Your assignment
Using the records below, copy every line that holds the string "will".

Top of Data supplied

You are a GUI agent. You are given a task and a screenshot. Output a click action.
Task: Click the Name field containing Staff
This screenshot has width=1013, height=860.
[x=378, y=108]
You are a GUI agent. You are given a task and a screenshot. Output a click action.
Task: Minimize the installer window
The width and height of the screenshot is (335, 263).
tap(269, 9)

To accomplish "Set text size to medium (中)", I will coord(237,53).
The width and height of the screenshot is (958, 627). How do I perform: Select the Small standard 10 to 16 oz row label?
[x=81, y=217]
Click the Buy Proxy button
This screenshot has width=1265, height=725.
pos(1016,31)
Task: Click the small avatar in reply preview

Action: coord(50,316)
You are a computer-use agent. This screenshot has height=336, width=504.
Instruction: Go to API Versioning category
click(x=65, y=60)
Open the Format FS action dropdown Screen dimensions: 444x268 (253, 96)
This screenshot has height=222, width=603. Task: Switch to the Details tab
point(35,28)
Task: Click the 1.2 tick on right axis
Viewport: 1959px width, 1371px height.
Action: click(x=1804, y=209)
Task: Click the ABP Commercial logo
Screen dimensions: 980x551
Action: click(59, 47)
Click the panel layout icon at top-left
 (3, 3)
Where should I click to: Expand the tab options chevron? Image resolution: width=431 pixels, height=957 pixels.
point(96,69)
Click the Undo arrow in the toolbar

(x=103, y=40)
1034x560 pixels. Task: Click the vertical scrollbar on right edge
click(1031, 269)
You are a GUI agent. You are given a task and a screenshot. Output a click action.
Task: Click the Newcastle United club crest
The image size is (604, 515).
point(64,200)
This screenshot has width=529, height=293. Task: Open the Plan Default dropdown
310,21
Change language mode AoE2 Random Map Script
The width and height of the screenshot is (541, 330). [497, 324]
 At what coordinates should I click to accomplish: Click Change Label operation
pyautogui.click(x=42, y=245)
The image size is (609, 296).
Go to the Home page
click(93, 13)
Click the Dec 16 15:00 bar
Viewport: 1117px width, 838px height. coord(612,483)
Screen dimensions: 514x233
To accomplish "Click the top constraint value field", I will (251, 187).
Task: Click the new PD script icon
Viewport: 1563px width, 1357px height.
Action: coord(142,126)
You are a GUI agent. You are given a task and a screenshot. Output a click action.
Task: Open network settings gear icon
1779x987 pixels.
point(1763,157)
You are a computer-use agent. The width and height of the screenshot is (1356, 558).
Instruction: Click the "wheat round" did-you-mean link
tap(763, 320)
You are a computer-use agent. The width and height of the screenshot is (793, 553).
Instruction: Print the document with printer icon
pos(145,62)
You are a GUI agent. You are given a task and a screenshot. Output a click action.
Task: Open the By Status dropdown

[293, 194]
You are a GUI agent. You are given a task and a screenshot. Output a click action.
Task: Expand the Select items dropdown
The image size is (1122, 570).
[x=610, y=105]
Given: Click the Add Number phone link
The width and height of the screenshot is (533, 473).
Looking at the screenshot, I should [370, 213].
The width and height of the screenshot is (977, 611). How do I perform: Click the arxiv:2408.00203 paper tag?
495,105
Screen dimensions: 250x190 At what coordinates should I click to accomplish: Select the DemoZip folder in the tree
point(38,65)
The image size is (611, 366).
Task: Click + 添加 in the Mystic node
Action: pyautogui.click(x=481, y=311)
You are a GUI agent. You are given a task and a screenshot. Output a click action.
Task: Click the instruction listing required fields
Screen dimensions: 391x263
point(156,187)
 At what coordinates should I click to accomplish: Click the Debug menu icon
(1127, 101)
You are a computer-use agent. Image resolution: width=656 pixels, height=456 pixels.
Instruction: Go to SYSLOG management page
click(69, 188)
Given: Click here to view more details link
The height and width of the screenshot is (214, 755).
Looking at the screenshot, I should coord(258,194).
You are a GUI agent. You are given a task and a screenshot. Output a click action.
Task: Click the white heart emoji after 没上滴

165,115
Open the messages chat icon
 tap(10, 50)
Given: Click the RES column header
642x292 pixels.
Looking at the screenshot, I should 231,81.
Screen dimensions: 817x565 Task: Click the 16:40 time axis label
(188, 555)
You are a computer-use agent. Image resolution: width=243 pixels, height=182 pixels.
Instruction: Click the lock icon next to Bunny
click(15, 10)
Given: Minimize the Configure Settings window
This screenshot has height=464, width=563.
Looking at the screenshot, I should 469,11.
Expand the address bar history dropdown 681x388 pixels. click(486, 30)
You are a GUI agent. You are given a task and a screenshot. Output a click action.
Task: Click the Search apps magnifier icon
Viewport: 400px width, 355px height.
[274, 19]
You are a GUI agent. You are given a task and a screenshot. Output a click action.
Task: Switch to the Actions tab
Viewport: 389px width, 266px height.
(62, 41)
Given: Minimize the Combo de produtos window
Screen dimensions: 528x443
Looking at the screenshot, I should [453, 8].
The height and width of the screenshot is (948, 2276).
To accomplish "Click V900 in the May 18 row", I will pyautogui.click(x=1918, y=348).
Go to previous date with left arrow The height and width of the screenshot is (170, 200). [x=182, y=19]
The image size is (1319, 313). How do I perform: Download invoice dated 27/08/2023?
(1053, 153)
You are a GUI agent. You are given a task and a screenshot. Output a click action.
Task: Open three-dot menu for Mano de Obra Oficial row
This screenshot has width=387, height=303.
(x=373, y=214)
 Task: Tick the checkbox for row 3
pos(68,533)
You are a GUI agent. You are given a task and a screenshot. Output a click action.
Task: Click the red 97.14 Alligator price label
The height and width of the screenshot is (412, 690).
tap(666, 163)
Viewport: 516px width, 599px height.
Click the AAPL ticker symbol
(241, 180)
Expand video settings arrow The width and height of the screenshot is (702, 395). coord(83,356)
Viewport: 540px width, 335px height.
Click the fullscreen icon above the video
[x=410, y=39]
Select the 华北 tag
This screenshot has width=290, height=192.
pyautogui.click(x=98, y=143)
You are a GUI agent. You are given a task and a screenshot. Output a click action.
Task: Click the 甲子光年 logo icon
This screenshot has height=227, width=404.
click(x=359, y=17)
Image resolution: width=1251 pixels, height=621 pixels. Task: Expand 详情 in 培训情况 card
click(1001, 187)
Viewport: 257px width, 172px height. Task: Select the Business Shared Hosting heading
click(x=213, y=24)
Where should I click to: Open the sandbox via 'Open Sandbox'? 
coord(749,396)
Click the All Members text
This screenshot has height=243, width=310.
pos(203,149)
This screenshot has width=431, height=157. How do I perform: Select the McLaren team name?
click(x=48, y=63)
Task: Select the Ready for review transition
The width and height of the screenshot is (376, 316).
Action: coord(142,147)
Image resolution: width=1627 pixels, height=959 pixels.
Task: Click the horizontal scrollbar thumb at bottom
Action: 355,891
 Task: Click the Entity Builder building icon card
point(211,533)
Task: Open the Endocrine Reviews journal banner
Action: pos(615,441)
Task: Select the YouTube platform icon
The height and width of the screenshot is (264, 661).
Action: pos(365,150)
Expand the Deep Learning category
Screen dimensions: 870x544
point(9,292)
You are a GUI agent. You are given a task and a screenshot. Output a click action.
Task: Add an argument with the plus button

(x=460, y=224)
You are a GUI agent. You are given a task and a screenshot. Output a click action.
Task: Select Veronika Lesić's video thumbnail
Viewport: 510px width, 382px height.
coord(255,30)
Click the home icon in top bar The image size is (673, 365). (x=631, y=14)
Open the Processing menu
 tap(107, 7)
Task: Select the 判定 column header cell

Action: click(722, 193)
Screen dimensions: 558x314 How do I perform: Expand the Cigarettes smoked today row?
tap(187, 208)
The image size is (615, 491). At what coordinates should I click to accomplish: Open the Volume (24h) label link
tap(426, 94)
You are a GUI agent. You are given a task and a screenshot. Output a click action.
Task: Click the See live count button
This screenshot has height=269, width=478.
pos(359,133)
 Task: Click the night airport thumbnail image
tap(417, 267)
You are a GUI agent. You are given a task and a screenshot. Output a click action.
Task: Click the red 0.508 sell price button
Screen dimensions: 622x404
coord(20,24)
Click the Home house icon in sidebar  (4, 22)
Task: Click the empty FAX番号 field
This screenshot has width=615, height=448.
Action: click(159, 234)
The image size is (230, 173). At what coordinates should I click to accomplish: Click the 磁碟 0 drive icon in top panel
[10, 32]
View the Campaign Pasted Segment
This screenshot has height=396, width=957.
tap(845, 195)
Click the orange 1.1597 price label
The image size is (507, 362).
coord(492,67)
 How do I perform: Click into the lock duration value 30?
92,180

Bottom of Data supplied

Answer for this exercise
To accomplish "Set text size to medium (中)", I will coord(237,53).
To accomplish "Click the top constraint value field", I will (251, 187).
To accomplish "Click V900 in the May 18 row", I will pyautogui.click(x=1918, y=348).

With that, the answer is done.